Vietnam muss billig sein. Anscheinend ist das "wahre" Vietnam billig. Warum also hunderte Euro für etwas ausgeben, wenn es das Ganze auch für 15 Euro gibt? Vielleicht kommt diesen Leuten nicht einmal der Gedanke, dass hier Äpfel mit Birnen verglichen werden. Eine Mehrtagestour für 200 Euro aufwärts beinhaltet nun etwas mehr als in einem vollen Bus angekarrt zu werden. Im Übrigen kenne ich auch die "Kaffeefahrt-Mentalität" vietnamesischer Sehenswürdigkeiten. Wo ist aber nun der Unterschied zwischen Souvenirsständen dort und denen deutscher Souvenirsshops? Was so manches Museum seinen Besuchern für Ramsch anbietet finde ich auch mehr als peinlich. Trotzdem habe ich bislang deren Schließung noch nicht gefordert. Und ich habe auch nicht die Qualität irgendeiner Tour in Europa bislang danach bemessen, ob da nun Souvenirsstände oder ähnliches waren. Also, warum wird das an Vietnam kritisiert? Anscheinend passt es manchen nicht, dass Vietnamesen Geld verdienen (wollen). Am besten sollen sie so arm und idyllisch bleiben, wie in den 1980er Jahren? Als auch-Ethnologe kenne ich ja die Diskussion um "Naturvölker". Die meisten "Zivilisationsangehörigen" können sich das gar nicht vorstellen, wie es ist, in absoluter Armut zu leben. "Wir" finden es schlimm, dass Vietnamesen und andere Ethnien in Vietnam ihre Stelzenhäuser und Reisighüttchen abreißen und stattdessen einen Betonbau haben wollen. Und natürlich ist es auch ganz schlimm, dass die Vietnamesen ihre Wäsche und Geschirr nicht mehr im Mekong waschen, sondern eine Waschmaschine und irgendwann sogar mal eine Geschirrspülmaschine haben wollen. Ich bin aber nun kein Psychologe und kann dies nicht wirklich nachvollziehen und verstehen, warum Vietnam nun billig sein muss. In besagtem Forum kann niemand eine Frage stellen, in der die Antworten nicht das "billigste" anpreisen. Dass es vielleicht Menschen gibt, die nicht für 4 Euro im Hotel übernachten wollen, oder die 50-Cent-Bun an der Straße haben wollen, kommt denen anscheinend gar nicht in den Sinn.
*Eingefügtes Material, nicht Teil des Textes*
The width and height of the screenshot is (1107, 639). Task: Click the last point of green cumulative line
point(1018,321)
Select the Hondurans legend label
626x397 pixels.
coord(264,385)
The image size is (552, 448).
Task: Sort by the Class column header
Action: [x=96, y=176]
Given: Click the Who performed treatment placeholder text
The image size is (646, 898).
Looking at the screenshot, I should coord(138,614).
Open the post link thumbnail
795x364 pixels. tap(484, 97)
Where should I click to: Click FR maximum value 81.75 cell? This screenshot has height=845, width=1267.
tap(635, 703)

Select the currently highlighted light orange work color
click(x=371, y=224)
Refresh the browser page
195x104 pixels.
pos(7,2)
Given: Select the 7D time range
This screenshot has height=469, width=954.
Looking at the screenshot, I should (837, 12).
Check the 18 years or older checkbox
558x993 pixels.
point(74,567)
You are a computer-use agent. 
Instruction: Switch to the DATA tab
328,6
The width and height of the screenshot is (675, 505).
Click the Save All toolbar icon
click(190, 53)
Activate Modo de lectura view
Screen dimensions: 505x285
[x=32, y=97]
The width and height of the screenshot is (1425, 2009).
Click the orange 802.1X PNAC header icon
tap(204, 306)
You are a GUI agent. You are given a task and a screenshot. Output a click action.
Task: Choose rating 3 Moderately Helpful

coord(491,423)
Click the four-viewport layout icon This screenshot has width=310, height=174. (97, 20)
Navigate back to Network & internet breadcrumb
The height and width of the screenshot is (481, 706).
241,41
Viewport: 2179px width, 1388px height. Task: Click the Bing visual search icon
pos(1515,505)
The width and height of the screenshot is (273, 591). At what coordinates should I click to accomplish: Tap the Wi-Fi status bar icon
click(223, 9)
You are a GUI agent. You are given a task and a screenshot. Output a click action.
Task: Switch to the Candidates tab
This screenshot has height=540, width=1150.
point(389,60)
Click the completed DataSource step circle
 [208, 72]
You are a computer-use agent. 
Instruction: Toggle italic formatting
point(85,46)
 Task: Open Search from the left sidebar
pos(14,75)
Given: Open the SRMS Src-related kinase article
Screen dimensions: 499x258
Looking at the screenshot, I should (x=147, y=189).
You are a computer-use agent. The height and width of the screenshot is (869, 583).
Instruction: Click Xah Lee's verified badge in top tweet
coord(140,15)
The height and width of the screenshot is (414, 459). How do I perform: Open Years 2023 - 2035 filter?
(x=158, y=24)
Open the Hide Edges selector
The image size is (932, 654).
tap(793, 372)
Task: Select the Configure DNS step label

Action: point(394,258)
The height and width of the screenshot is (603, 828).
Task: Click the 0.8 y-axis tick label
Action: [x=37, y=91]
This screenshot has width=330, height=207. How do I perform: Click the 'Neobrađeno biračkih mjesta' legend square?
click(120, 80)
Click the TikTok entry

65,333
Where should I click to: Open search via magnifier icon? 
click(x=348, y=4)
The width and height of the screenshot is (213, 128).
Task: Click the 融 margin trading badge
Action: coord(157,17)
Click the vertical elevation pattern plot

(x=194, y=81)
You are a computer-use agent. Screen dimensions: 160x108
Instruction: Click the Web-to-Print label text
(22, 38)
Um mich nicht misszuverstehen! Ich kann es nachvollziehen, dass es Touristen gibt, die eben diese Tour für 15 Euro machen. Studenten, die sparen müssen; Reisende, die keinen guten Job haben, aber ihr Lebensziel, einmal Vietnam zu sehen, sich erfüllt haben etc. Was ich hier kritisiere ist, dass diese Leute meinen, sie würden dann auch dieselbe Qualität haben wie eine teure Tour. Diese Touristen sollten, ganz ehrlich, ihr gespartes Geld nehmen und sich bei einem Psychologen des Vertrauens in Therapie begeben. Die können diese verzerrte Wahrnehmung der Realität in nicht allzu vielen Sitzungen beheben.